There’s only one pesky thing she has to do before she can run off with him, though. She wants her vengeance on the king for humiliating her. Rumple helps her out by showing her how to take a heart out and crush it to smithereens.They seal the promise with a kiss, and I wonder how the hell she does that without getting any gold glitter on her face.
But I digress…
She visits the king in his quarters to tell him that she doesn’t love Prince Henry. The king doesn’t care. Love is weakness, he tells her. She can run off with Rumple in the name of love or stand next to Prince Henry with a crown on her head and citizens at her feet.
“If the choice is love or power, then even having a heart is a liability, don’t you think?” she cooes, running her hand along his chest.

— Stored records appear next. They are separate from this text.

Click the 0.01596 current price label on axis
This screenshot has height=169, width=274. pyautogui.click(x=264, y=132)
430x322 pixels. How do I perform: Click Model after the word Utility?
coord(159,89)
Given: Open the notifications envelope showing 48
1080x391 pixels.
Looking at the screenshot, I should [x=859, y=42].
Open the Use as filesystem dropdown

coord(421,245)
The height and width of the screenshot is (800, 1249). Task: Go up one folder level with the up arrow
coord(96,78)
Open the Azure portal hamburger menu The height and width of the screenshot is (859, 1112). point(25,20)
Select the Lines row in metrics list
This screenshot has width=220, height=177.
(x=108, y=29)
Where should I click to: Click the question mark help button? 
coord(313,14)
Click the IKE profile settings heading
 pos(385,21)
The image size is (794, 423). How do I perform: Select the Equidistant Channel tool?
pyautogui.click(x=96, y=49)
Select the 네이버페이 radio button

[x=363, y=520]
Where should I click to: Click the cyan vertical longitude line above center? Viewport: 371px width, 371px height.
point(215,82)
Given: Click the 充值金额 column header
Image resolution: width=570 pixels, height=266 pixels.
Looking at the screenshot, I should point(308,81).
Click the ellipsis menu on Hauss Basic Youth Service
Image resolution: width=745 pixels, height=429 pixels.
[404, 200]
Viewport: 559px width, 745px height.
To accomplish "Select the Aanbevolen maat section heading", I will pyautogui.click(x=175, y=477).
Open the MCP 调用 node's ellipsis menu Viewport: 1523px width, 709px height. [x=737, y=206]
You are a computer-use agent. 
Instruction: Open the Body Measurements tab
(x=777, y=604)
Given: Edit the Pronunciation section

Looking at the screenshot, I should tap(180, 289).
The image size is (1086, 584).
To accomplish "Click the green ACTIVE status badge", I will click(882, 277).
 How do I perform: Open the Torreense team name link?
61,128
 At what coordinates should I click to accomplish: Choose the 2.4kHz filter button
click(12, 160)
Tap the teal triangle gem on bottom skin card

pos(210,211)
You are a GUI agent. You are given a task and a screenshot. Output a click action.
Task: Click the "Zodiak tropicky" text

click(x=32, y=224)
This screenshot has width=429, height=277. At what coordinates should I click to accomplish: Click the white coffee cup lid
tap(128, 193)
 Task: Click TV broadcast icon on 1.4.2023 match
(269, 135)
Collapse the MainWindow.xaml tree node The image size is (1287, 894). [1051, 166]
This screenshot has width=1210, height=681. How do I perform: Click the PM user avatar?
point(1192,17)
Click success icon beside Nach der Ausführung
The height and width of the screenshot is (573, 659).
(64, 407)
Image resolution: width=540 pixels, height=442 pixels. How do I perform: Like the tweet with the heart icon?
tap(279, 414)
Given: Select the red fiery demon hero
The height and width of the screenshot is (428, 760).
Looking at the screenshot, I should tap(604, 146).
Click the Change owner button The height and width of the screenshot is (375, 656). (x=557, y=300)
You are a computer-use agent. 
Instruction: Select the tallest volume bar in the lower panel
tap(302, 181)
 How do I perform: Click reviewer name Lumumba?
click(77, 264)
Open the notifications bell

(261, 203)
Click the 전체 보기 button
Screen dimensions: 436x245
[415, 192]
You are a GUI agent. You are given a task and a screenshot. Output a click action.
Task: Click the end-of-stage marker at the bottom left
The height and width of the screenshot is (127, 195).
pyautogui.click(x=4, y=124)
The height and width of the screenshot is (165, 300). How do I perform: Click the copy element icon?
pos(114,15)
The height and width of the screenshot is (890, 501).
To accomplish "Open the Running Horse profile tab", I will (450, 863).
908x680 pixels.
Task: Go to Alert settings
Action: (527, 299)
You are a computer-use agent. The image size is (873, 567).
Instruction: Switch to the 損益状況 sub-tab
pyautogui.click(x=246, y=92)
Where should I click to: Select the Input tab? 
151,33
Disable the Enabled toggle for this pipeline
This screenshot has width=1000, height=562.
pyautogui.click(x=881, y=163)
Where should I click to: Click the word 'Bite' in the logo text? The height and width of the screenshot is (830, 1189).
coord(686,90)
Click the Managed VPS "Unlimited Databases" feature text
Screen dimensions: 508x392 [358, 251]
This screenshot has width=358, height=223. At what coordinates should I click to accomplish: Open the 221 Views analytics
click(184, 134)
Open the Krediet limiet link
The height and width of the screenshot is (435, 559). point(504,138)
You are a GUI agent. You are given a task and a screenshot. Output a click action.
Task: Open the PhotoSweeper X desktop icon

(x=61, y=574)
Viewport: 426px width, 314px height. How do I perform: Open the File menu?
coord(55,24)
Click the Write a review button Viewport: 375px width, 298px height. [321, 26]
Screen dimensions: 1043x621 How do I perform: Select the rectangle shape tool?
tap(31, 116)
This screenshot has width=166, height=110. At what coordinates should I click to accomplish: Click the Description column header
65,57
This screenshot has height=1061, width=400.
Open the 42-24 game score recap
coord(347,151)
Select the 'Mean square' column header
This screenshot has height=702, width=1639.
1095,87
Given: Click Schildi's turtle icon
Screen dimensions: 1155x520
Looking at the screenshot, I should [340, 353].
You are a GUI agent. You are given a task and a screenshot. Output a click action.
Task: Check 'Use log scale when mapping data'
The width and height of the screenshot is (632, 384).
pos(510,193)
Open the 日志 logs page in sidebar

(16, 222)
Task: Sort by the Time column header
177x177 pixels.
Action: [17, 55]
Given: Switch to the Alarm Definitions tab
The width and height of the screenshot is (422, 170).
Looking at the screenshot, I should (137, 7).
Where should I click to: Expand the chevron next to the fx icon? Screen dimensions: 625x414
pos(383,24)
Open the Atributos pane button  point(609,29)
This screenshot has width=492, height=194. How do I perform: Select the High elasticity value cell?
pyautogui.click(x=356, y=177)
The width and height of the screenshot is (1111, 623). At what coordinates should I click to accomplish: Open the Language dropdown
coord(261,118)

Forward to Gold’s shop, where he’s dialed the phone so he can talk to Belle one last time. She listens intently as he gives a very, very cheesy death speech so soppy with sentimentality that it would have made me roll my eyes if anyone other than Bobby Carlyle had to play it. He takes that dreck and makes it sing, and Neal is suddenly seeing a side of his Dad that he never knew existed.
Gold tells Neal he’s sorry for everything and Neal, despite his anger. holds his father’s hand.
Now we’re in Regina’s vault, where Snow locates Cora’s heart just about the time that David realizes she’s gone. He takes off to find her. Snow lights the candle and creepily whispers Cora’s name over the heart just before Regina shows up to find out what the hell she’s doing.
Snow puts on a placid face and tells Regina she’s there to get the heart so that she can give it to Regina. Maybe with a heart in her chest, Cora can finally love Regina the way she needs to be loved. She tells Regina she can finally have a family that Henry can be a part of, or she can let Cora become The Dark One. She puts the heart in Regina’s hands, so that she can make her own decision.
Back in the Enchanted Forest again, Rumplestiltskin is waiting at the crossroads for Cora – and it’s apparent she’s long overdue. When she finally shows, she’s distant, changed. She tells Rumple she’s staying and marrying the prince. She’s taken her own heart out, to protect herself from love, and now because of that, she can no longer love him. Nor will she ever have his child, per their contract. Any child she has now won’t be his.
And we fly forward to Storybrooke again, where David comes upon Snow, who is guilt-stricken over what she’s done. Cora is finally through the last protection spell in Gold’s shop, and Gold’s life is hanging by a single letter left on the dagger. Cora quickly whooshes Neal and Emma out to the forest somewhere, and then…guess what?
Yep…she starts monologin’. When will villains ever learn? She confesses that Rumple was the one great love of her life, and the sole reason she ripped her own heart out but she’s still gonna kill him anyway. She leans in to make the death blow and then grimaces as Regina has suddenly shoved her own heart back into her from behind.
She turns in wide-eyed shock, and then a moment later we see the wound in her chest – Gold’s wound, now transferred to her, and with her dying breath, she finally flashes back to Regina’s childhood, and she looks up at her daughter with love as she says, “This…would have been enough…you would have been enough.”
And then she dies in Regina’s arms. Holy crap. Tricked into murdering your own mother! Regina starts to blame Gold, but Snow rushes in, screaming Regina’s name, trying to stop her a little too late and Regina realizes it was Snow all along. We end on a close-up of Regina’s seething, furious face.
I’m giving this one five dark daggers out of five.
This one had it all – great backstory, exemplary performances, sexy, oily chemistry and invisible chalk. Well done, actors, director, costumers, and writers (despite that cheesy Gold monologue). Well done.